GIVEN TASK
Return, unchanged, the lines of the records from the line containing "Open the Gérer menu" through the line containing "will [x=635, y=227].", including both.
— start of DATA SUPPLIED —
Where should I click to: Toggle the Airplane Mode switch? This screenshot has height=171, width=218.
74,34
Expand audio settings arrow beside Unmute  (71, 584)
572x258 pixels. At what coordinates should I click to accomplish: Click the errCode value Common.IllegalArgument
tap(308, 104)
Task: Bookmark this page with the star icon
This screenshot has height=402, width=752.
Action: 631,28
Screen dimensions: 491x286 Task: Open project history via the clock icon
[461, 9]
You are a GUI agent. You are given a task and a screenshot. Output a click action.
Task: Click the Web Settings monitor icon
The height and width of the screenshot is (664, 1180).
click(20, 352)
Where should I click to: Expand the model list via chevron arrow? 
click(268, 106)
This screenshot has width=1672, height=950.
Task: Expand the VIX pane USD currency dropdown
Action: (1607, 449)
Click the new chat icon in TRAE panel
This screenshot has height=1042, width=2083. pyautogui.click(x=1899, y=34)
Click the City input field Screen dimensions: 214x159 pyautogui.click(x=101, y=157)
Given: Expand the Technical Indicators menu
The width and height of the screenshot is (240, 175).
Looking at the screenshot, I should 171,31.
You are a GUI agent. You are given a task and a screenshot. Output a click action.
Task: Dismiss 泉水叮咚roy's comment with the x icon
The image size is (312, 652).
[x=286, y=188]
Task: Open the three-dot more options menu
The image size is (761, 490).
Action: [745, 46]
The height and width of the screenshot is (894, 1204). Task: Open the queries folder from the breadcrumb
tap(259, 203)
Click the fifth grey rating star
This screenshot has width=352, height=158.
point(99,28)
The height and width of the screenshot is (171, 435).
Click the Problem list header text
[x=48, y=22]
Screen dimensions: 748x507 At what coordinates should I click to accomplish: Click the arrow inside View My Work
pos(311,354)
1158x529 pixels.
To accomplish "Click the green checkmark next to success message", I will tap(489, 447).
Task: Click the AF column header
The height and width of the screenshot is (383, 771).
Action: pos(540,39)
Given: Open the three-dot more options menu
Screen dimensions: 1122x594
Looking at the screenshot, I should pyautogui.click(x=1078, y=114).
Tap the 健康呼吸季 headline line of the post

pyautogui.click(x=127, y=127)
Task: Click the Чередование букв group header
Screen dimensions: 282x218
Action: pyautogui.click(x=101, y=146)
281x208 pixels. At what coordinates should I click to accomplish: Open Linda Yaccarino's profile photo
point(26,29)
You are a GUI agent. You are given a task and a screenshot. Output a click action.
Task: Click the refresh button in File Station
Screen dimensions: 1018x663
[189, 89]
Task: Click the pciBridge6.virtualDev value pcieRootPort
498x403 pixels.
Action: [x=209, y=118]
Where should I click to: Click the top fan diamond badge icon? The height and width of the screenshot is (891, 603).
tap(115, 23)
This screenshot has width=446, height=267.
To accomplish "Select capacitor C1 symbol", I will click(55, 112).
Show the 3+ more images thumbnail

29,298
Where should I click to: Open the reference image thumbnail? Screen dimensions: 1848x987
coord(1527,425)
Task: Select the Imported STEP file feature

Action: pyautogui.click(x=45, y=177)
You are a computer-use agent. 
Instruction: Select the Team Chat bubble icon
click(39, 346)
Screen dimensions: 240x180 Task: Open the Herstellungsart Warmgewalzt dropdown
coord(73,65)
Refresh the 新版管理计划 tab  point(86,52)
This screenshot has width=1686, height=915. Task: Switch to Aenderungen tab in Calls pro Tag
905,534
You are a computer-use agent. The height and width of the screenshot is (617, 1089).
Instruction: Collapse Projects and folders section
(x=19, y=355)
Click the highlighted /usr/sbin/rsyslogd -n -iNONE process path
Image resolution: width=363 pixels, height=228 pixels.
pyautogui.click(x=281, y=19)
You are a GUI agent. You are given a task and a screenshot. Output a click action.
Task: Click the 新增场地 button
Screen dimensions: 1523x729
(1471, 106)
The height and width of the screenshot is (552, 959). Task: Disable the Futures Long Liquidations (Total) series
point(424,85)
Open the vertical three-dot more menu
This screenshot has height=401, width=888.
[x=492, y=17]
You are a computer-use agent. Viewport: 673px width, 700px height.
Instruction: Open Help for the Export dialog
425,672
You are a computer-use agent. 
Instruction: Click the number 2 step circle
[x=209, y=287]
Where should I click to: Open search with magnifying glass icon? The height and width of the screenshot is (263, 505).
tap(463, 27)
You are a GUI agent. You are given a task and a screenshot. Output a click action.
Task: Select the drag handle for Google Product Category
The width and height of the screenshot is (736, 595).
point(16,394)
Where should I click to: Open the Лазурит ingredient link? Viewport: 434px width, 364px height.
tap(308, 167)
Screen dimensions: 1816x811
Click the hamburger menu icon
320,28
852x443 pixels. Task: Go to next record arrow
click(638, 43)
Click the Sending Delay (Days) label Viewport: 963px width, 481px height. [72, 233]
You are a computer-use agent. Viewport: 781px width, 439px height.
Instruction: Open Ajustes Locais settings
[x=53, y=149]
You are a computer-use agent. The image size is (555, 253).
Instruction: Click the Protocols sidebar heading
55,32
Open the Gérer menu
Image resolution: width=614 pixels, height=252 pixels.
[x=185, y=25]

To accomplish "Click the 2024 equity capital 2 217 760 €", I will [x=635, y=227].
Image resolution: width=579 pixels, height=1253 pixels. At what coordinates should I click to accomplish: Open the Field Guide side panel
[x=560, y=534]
— end of DATA SUPPLIED —
EXERCISE ANSWER
Open the Gérer menu
Image resolution: width=614 pixels, height=252 pixels.
[x=185, y=25]

To accomplish "Click the 2024 equity capital 2 217 760 €", I will [x=635, y=227].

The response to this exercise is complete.